We are currently in a season of waiting for God to move us. Quite literally. We love our current house but feel the need to be closer to church family and work. So, we are waiting on God’s timing and not our own, which is hard. This season of waiting has led me to think about how we wait and how waiting can honor God. As I look to the Bible for guidance on how to wait faithfully I have been drawn to the story of the Israelites, who were no strangers to waiting. Their history is a pattern of God’s rescue followed by waiting. Sin and more waiting. Law and waiting until final redemption arrived in the Messiah.

Before the Israelites spent 40 years in the wilderness, God rescued them from captivity. I can only imagine what the people expected freedom to look like, and yet God’s plan was so much different. He used their time in the wilderness to change their perspective from that of slaves to that of free people. He had a plan, and yet the people complained. He provided and the people complained. He gave them the law and they broke it. I can identify with how the Israelites reacted to their situations in which their expectations were not met. During seasons of waiting my instincts are to find a faster way through the season and to complain. It feels so natural to react that way, and yet I feel the Spirit’s pull to a better way.

So how do I wait faithfully? What have I learned from how the Israelites waited in the wilderness?
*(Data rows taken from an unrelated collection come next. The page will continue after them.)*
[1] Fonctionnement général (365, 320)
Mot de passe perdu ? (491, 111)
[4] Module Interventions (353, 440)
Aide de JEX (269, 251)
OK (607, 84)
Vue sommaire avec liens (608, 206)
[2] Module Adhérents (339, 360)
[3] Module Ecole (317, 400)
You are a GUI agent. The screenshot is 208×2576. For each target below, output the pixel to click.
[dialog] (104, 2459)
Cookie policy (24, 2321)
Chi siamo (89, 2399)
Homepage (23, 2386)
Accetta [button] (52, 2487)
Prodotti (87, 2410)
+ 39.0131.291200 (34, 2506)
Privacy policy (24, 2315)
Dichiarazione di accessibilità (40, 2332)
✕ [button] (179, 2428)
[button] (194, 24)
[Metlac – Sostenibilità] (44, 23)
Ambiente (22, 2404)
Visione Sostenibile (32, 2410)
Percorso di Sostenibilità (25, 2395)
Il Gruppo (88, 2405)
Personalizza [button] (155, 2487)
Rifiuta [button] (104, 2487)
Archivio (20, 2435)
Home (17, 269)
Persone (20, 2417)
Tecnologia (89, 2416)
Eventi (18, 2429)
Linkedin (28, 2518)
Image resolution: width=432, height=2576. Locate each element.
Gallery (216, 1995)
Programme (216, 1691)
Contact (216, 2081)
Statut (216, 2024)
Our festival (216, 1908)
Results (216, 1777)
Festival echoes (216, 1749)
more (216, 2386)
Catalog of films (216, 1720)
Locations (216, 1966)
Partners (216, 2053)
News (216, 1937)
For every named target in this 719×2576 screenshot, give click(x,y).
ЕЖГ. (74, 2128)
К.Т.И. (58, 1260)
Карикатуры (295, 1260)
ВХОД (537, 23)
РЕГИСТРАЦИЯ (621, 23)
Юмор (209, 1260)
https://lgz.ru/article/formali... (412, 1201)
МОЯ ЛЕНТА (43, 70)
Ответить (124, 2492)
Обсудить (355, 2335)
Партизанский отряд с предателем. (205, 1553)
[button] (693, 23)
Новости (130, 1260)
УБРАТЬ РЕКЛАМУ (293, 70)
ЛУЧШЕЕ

In Leviticus 26: 11-13, God says, “I will put my dwelling place among you, and I will not abhor you. I will walk among you and be your God, and you will be my people. I am the Lord your God, who brought you out of Egypt so that you would no longer be slaves to the Egyptians; I broke the bars of your yoke and enabled you to walk with heads held high.”

I see two truths from these verses that can change the way I wait:

  1. Remember that God has not left me alone. His expectation is not for me to blaze my own way through life and to pull myself up by my bootstraps. He has given me the Holy Spirit to comfort me.
  2. Remember the faithfulness of God in my past and throughout history. The Bible is full of truth and stories that teach us about the character of God, and when I look at my story up to this point I can see how faithful God has been to me.

So, I turn to God. Over and over again. Admitting that I put the yoke of slavery to sin back on myself. Complaining and self-righteousness are old friends of mine and yet I have to forsake them over and over and turn back to the one who is faithful. He is faithful to respond, to break the yoke of slavery, and to enable me “to walk with my head held high” despite whatever circumstances in which I find myself.